Extracted material:
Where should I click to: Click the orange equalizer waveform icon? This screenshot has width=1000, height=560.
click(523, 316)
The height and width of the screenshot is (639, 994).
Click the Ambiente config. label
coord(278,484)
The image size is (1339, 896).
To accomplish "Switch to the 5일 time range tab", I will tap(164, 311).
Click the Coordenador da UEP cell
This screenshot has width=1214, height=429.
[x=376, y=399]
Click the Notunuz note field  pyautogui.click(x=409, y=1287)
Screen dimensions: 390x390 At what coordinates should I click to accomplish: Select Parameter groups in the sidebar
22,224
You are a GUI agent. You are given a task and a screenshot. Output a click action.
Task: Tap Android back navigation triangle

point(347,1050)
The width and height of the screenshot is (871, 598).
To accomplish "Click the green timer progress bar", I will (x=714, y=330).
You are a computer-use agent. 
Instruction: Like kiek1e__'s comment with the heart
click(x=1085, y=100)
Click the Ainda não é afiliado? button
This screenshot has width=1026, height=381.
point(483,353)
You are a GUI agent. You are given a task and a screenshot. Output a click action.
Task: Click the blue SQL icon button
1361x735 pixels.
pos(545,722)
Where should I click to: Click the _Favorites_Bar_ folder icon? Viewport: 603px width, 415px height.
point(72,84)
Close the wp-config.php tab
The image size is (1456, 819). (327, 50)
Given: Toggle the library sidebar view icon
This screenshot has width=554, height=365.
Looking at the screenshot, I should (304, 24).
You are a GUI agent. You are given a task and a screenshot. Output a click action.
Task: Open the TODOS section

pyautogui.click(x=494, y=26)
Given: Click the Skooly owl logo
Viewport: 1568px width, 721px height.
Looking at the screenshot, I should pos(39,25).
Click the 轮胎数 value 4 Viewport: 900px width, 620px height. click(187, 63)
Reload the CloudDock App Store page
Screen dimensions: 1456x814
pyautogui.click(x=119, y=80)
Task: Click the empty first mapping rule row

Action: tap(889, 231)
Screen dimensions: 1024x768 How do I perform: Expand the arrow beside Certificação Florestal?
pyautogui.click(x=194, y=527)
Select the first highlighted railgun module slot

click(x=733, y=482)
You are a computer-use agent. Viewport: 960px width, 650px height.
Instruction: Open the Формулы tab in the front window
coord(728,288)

Goal of the exercise:
Every entry, from the first line to the last, should be retyped exactly.

Response to the exercise:
Where should I click to: Click the orange equalizer waveform icon? This screenshot has width=1000, height=560.
click(523, 316)
The height and width of the screenshot is (639, 994).
Click the Ambiente config. label
coord(278,484)
The image size is (1339, 896).
To accomplish "Switch to the 5일 time range tab", I will tap(164, 311).
Click the Coordenador da UEP cell
This screenshot has width=1214, height=429.
[x=376, y=399]
Click the Notunuz note field  pyautogui.click(x=409, y=1287)
Screen dimensions: 390x390 At what coordinates should I click to accomplish: Select Parameter groups in the sidebar
22,224
You are a GUI agent. You are given a task and a screenshot. Output a click action.
Task: Tap Android back navigation triangle

point(347,1050)
The width and height of the screenshot is (871, 598).
To accomplish "Click the green timer progress bar", I will (x=714, y=330).
You are a computer-use agent. 
Instruction: Like kiek1e__'s comment with the heart
click(x=1085, y=100)
Click the Ainda não é afiliado? button
This screenshot has width=1026, height=381.
point(483,353)
You are a GUI agent. You are given a task and a screenshot. Output a click action.
Task: Click the blue SQL icon button
1361x735 pixels.
pos(545,722)
Where should I click to: Click the _Favorites_Bar_ folder icon? Viewport: 603px width, 415px height.
point(72,84)
Close the wp-config.php tab
The image size is (1456, 819). (327, 50)
Given: Toggle the library sidebar view icon
This screenshot has width=554, height=365.
Looking at the screenshot, I should (304, 24).
You are a GUI agent. You are given a task and a screenshot. Output a click action.
Task: Open the TODOS section

pyautogui.click(x=494, y=26)
Given: Click the Skooly owl logo
Viewport: 1568px width, 721px height.
Looking at the screenshot, I should pos(39,25).
Click the 轮胎数 value 4 Viewport: 900px width, 620px height. click(187, 63)
Reload the CloudDock App Store page
Screen dimensions: 1456x814
pyautogui.click(x=119, y=80)
Task: Click the empty first mapping rule row

Action: tap(889, 231)
Screen dimensions: 1024x768 How do I perform: Expand the arrow beside Certificação Florestal?
pyautogui.click(x=194, y=527)
Select the first highlighted railgun module slot

click(x=733, y=482)
You are a computer-use agent. Viewport: 960px width, 650px height.
Instruction: Open the Формулы tab in the front window
coord(728,288)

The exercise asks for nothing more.